SUPPLIED TEXT -
====
This page covers all troubleshooting methods and tips for our build system.

(You must read the Build System page before)

Notes

This section contain details which apply to Redox problems on virtual machines and real hardware.

General

  • If you aren't doing development and has a compilation or runtime problem be sure to verify if your build system/recipes sources and binaries are up-to-date or holding breaking changes, a build system update, single or complete recipe binary cleanup may fix your problems in most cases

Read the Debug Methods and Boot sections for more details.

Real Hardware

  • Test if your boot problem happens with live mode enabled and disabled, press the L key in the boot screen resolution menu to toggle
  • If possible verify if your boot problem happens in UEFI and BIOS (UEFI has BIOS emulation which is called "CSM mode" and can be enabled in the UEFI settings)
  • Photos are safer and faster to send boot logs than boot log text written by hand, which is error-prone and time consuming
  • Verify if your computer has enough RAM to load the whole Redox image because data streaming from USB is not supported yet, if it has 1GB or less of RAM we recommend the server, desktop-minimal or desktop image variants to avoid OOM panics
  • If you have a very weak 64 bits Intel or AMD CPU (single core and L cache smaller than 1MB, like Intel Atom CPUs released before 2010) and 1GB or less of RAM we recommended the Intel/AMD 32 bits Redox images and the server, desktop-minimal or desktop variants to avoid OOM panics and have better performance

Read the Debug Methods and Boot sections for more details.

Reporting

  • Use Markdown code blocks to send logs, avoiding syntax breakage on Matrix clients or GitLab
  • Use the "fresh build" or "clean build" terms to easily/quickly explain that you rebuilt all build system and recipe binaries from scratch (make clean all command)
  • Use the "fresh clone" or "fresh copy" terms to easily/quickly explain that you downloaded a new build system copy from Git or bootstrap scripts

Setup

When you run podman_bootstrap.sh or native_bootstrap.sh, the Linux tools and libraries required to support the toolchain and build all recipes are installed. Then the redox project is downloaded from the Redox GitLab server. The redox project does not contain the system sources, it only contains the build system.

Podman

If your build appears to be missing libraries, have a look at the Debugging Your Podman Build Process section. If your Podman environment becomes broken, you can use podman system reset and rm -rf build/podman. In some cases, you may need to run the sudo rm -rf build/podman command.
====
WHAT YOU WILL DO -
**a)** On the Redox troubleshooting page, which key toggles live mode in the boot screen resolution menu?
**b)** Copy word for word the part of the Redox troubleshooting page that opens with the words containing "This section contain" and closes with "the UEFI settings)".
You won't need the listing that comes after the Redox troubleshooting page.

DATA BLOCK -
====
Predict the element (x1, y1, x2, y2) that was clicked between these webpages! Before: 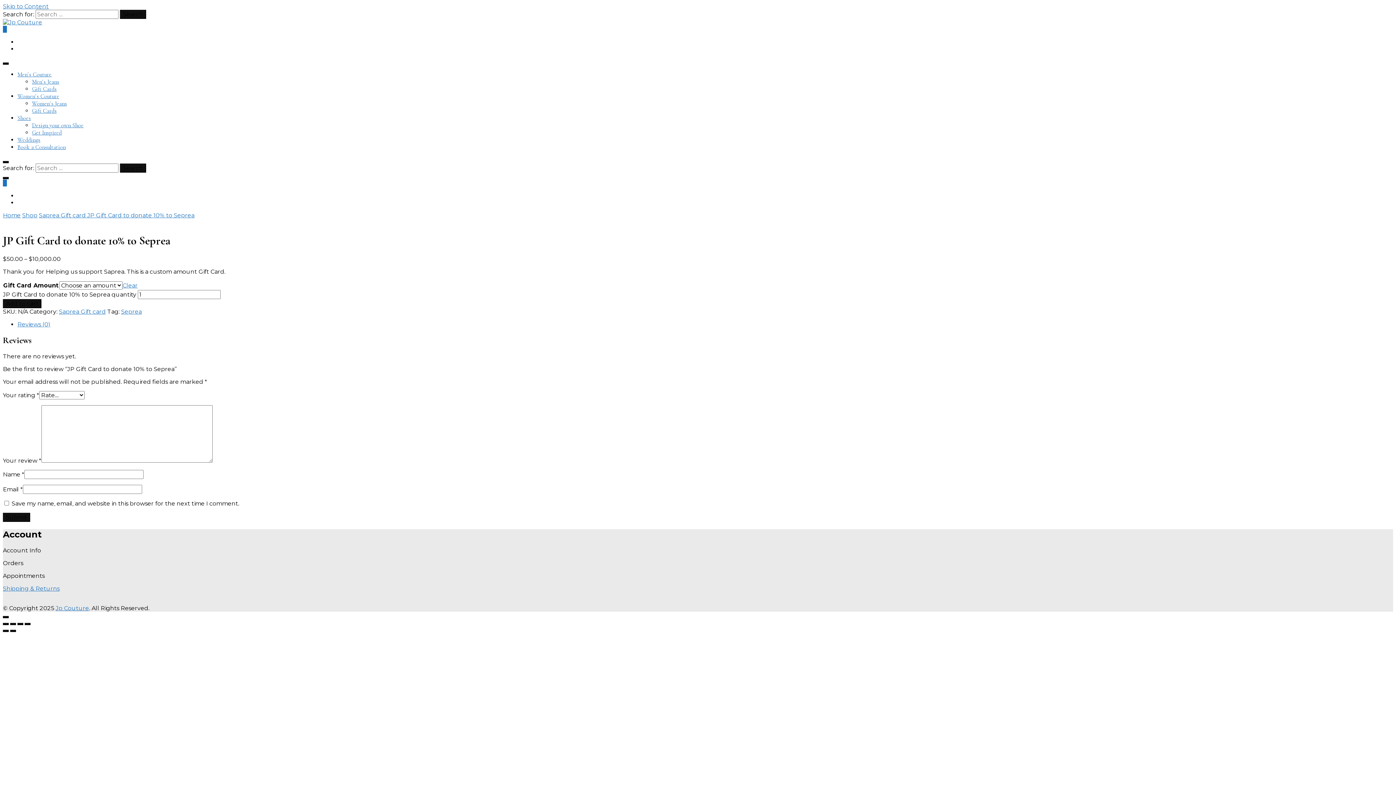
====
RESULTS BY TASK -
**a)** The L key.

**b)**
This section contain details which apply to Redox problems on virtual machines and real hardware.

General

  • If you aren't doing development and has a compilation or runtime problem be sure to verify if your build system/recipes sources and binaries are up-to-date or holding breaking changes, a build system update, single or complete recipe binary cleanup may fix your problems in most cases

Read the Debug Methods and Boot sections for more details.

Real Hardware

  • Test if your boot problem happens with live mode enabled and disabled, press the L key in the boot screen resolution menu to toggle
  • If possible verify if your boot problem happens in UEFI and BIOS (UEFI has BIOS emulation which is called "CSM mode" and can be enabled in the UEFI settings)